Lui ne nous cache pas qu’il a tenté de les tromper…
« […] je racontai que j’allais à Radun, petit bourg à dix-huit kilomètres de Lida. […]. Je prétendis qu’on m’avait promis là-bas un emploi à la centrale électrique. En effet, quelques jours auparavant, j’avais rencontré le directeur de cette centrale, auquel j’avais demandé « par précaution » une « invitation » à Radun. » (page 58)

Ceci nous permet de constater que Margolin disposait de réseaux manifestement très étendus et qui atteignaient les sommets de l’industrie… Décidément pas un prolétaire…

Le fonctionnaire soviétique va-t-il toutefois se venger de lui ? Pas le moins du monde :
« Il me conseilla de trouver du travail à Lida et de ne plus mettre les pieds à Radun, dont l’entrée était interdite. Et ce fut tout. » (pages 58-59)

Notons bien qu’il est écrit que l’entrée à Radun « était interdite » et non pas « m’était interdite ». Or, il y avait obtenu, nous a-t-il appris en y mettant des guillemets, une « invitation »… Ce qui démontre que, tout autant que lui, le directeur de la centrale avait agi en infraction avec un règlement, et ceci au profit d’un étranger, puisque Margolin ne cessait de revendiquer son statut d’étranger, y compris lorsqu’il s’était agi de voter.

Il le reconnaît cependant lui-même :
« […] j’avais eu « de la chance », car nous avions été arrêtés non pas à la frontière même, mais sur le chemin. » (page 59)

N’était-ce donc que de la chance ? Et pourquoi à nouveau des guillemets ?

Mais peut-être en avons-nous fini avec toutes ces petites aventures qui nous laissent une impression très étrange :
« Être contrebandier ne me convenait pas. Le 31 décembre 1939, avec beaucoup de difficultés, je me casai dans un train en direction de Pinsk. À minuit, nous arrivâmes à Luniniec. » (page 59)

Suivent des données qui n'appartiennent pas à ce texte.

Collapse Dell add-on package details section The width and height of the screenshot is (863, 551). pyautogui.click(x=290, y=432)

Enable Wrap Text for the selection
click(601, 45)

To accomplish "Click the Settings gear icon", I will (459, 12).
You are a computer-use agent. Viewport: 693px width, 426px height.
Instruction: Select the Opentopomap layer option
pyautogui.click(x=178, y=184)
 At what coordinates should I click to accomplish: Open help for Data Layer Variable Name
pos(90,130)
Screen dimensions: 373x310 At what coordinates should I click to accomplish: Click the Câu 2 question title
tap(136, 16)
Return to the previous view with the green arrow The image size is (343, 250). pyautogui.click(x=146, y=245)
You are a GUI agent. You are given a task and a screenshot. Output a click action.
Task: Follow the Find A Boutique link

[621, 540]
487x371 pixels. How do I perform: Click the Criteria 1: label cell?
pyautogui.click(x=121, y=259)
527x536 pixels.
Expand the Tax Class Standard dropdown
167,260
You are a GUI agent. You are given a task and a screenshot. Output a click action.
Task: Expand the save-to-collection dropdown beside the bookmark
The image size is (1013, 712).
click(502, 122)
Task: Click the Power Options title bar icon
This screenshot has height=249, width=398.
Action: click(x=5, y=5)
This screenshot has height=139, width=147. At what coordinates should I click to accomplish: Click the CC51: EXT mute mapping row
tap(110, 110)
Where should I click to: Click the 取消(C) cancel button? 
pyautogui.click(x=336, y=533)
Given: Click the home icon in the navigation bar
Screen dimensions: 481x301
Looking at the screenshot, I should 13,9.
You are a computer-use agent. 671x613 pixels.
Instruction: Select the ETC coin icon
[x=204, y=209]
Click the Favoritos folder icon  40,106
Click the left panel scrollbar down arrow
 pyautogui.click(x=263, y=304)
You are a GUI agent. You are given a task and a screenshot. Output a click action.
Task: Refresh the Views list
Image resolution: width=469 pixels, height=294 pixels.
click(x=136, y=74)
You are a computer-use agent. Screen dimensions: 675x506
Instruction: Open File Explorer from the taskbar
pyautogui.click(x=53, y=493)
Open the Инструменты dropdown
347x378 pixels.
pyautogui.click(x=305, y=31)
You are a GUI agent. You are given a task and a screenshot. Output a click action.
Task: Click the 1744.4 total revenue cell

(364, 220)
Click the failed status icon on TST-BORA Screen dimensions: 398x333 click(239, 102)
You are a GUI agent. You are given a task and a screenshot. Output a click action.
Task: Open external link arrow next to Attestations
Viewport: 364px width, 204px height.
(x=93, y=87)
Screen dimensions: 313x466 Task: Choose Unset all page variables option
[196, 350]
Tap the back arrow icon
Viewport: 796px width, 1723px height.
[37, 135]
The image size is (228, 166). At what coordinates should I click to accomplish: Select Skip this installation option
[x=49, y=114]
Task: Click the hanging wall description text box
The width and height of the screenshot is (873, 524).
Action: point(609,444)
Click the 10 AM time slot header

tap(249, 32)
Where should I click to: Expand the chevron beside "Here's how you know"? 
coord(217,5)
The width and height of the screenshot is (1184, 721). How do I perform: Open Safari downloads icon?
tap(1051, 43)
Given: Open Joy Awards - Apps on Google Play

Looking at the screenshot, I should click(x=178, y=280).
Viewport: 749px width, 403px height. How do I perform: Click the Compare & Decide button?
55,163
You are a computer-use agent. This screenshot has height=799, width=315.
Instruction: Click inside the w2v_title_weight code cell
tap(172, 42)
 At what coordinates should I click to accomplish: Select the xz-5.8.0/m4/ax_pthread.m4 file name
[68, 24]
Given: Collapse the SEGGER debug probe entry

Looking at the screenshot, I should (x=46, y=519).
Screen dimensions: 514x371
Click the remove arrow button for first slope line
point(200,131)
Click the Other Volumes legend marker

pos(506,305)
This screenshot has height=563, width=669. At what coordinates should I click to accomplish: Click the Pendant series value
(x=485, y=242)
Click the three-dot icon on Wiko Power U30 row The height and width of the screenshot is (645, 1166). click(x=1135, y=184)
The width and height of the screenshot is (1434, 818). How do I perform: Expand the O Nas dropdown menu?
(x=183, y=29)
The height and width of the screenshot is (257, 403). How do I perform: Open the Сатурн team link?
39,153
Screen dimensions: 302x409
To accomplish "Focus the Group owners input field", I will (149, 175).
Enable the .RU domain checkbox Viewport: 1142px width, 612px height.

C’est sur cette bonne nouvelle que nous en venons à une partie de son livre que Julius Margolin a fait le choix d’intituler « Histoire d’une déception »… Il l’avoue sans façon – et c’est effectivement ce que nous avions pu comprendre depuis le début :
« […] je n’ai jamais été fasciné par le régime soviétique. »

Pour autant que nous puissions nous substituer à eux, sans doute pouvons-nous penser que les Soviétiques eux-mêmes ne lui en auraient pas demandé tant… Plutôt que d’éventuellement le « fasciner », ils auraient préféré obtenir de lui qu’il s’en tienne à respecter une loi qu’il tenait absolument à considérer comme une loi « étrangère », d’où son refus acharné de participer au plébiscite… Il l’écrit d’ailleurs lui-même :
« Je me comportais envers l’URSS sans illusions et sans hostilité, comme un étranger. » (page 61)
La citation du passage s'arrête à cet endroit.